Lexicoblog

The occasional ramblings of a freelance lexicographer

Monday, February 05, 2018

Four Favourite Corpora



Recently, I gave a 10-minute talk at the ELT Freelancers’ Awayday in Oxford about “Simple corpus hacks for ELT editors”. I only had time to look at one corpus and a handful of searches, but I promised to share some of my other favourites in a blog post. So here goes…

1 Monco: In my talk, I looked at the Monco corpus. I chose it because it’s a monitor corpus, so it monitors current usage, updating with new data daily and as such, I find it useful for answering language questions that haven’t yet made it into conventional reference sources like dictionaries. For example, in my talk, we looked at how wellbeing (spelled as a single word) may be catching up with more traditional hyphenated form (well-being) that you’ll find in most dictionaries (simply by typing well-being|wellbeing into the search box). The split was 35% – 65% in Monco compared with 17% – 83% in the British National Corpus (with data from the 1980s and 90s). We also turned up some potentially useful verb collocates for newsfeed, including scroll through and pop up, which won’t have yet made it into a collocations dictionary. One of my favourite features of Monco, especially for the corpus novice, is its user-friendly search screen and its nice graphics for results.
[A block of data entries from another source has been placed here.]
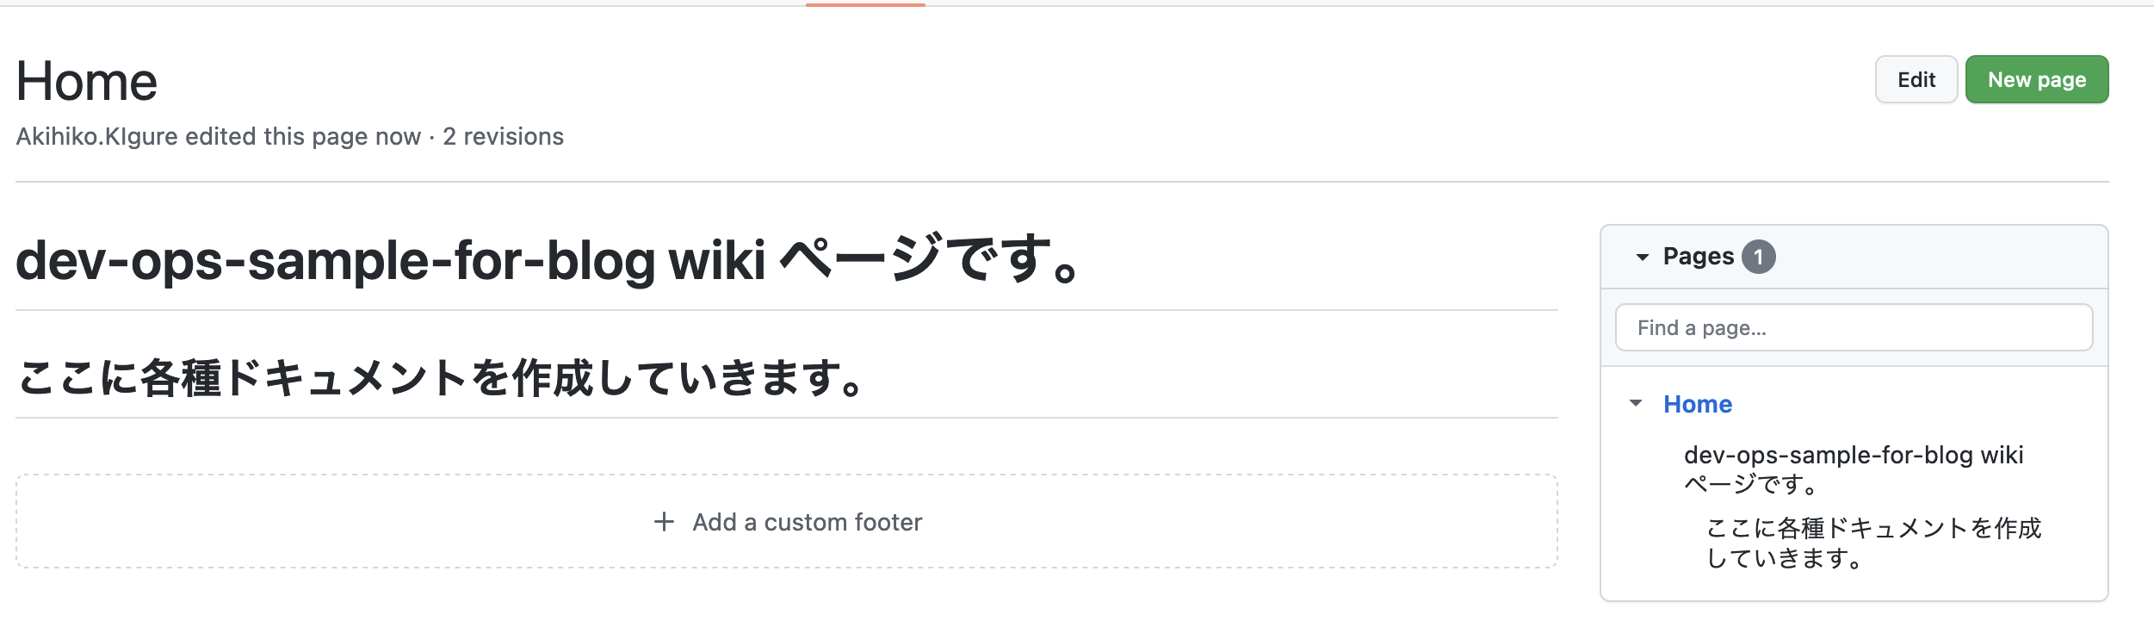The width and height of the screenshot is (2154, 627).
Task: Open the Home page link in sidebar
Action: click(x=1697, y=404)
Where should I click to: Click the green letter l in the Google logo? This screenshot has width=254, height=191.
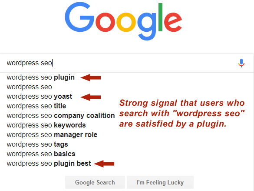160,17
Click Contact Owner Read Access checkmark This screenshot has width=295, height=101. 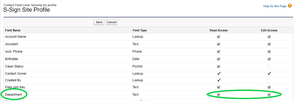click(219, 73)
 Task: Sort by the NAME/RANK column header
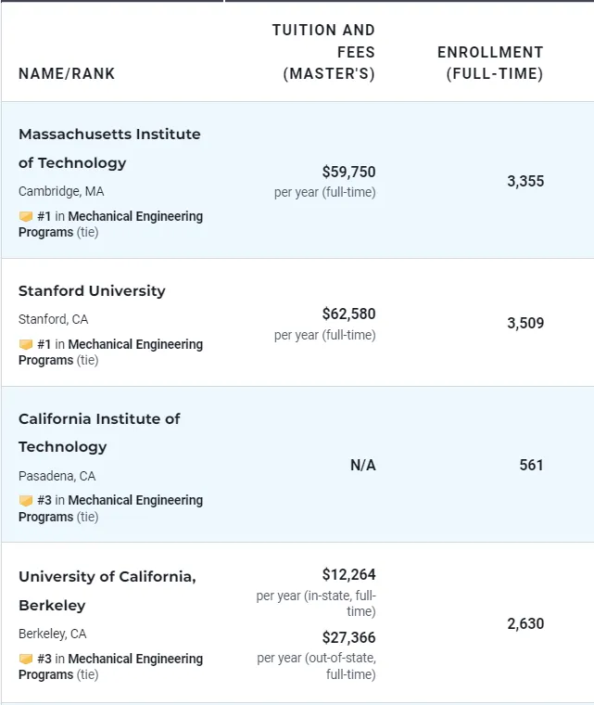point(67,73)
On the downside, Monco’s data is drawn from entirely online news sources which means that it’s really only reflective of journalism, rather than language usage in general. And although it includes sources from the UK, US, Canada and Australia, it isn’t balanced, so there’s significantly more data from some sources than others – a factor to bear in mind that can skew the results.

2 Brigham Young University: Not strictly a single corpus, but a collection of different corpora available via the same site and the go-to source for lots of queries. Personally, I tend to use COCA (the Corpus of Contemporary American English) for checking US usage. It’s a large corpus containing a nice variety of contemporary sources (1990 – present), including radio & TV transcripts, fiction, newspapers, magazines and academic data. Through BYU, you can also find host a specialized corpora including a corpus of Wikipedia entries and even, slightly weirdly, the Hansard corpus of British parliamentary proceedings, should that happen to fit your purpose!
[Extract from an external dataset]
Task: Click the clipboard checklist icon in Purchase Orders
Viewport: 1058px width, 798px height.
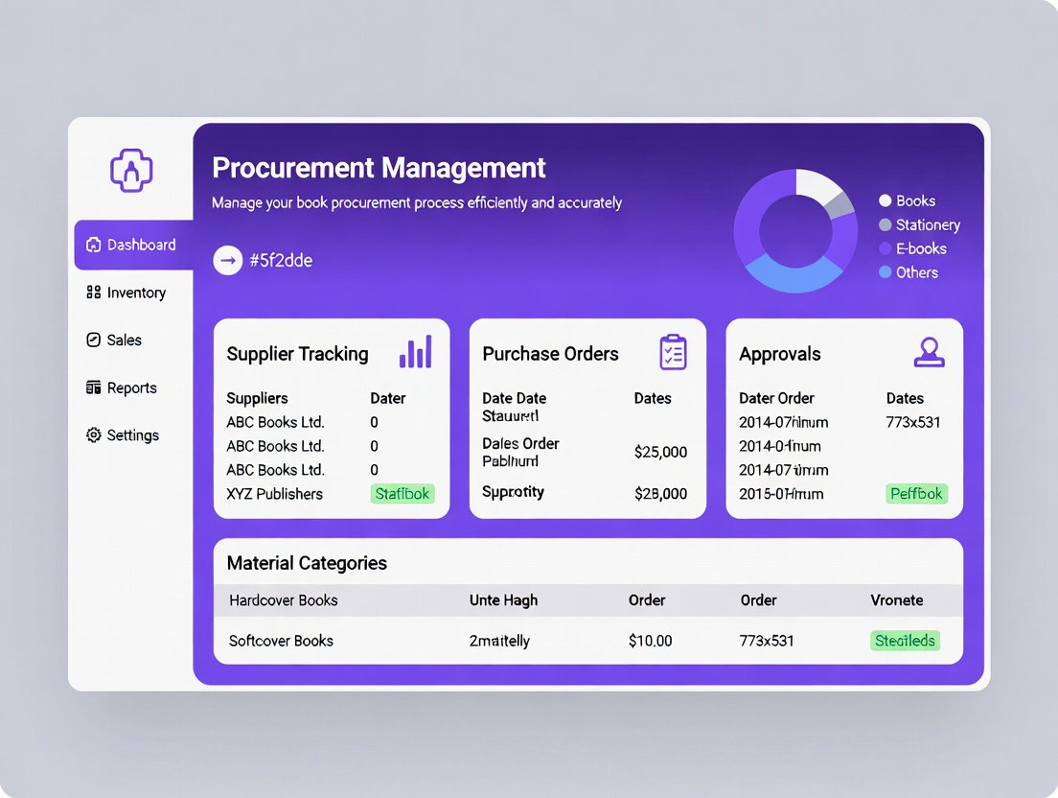Action: click(x=673, y=352)
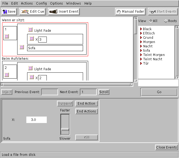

My main grumble with BYU is that I find the interface clunky and frustrating to use, especially with its rather distracting colour-coding.


3 BAWE and BASE: The British Academic Written English corpus (BAWE) and the British Academic Spoken English corpus (BASE) are composed of written and spoken data collected from university students at a number of British universities. The written corpus contains essays and other coursework which received a good pass mark and the spoken data includes lectures and seminars. I particular like these corpora because they’re an example of language as it might be used by the peers of the students we’re aiming at, rather than text produced by professional writers, journalists, academics, etc. which doesn’t necessarily provide an appropriate model for the average ELT student. This is obviously university-level language, so is especially relevant for EAP, but I think BAWE could be useful for any advanced students who need to write formal essays (IELTS, CAE, Proficiency). And if you’re looking for US academic equivalents, you could also check out MICUSP and MICASE.


BAWE and BASE are actually available via several sources, but I wanted the excuse to get you to experience Sketch Engine, for me, the gold standard when it comes to corpus tools and the interface used by all the major dictionary publishers for their large corpora.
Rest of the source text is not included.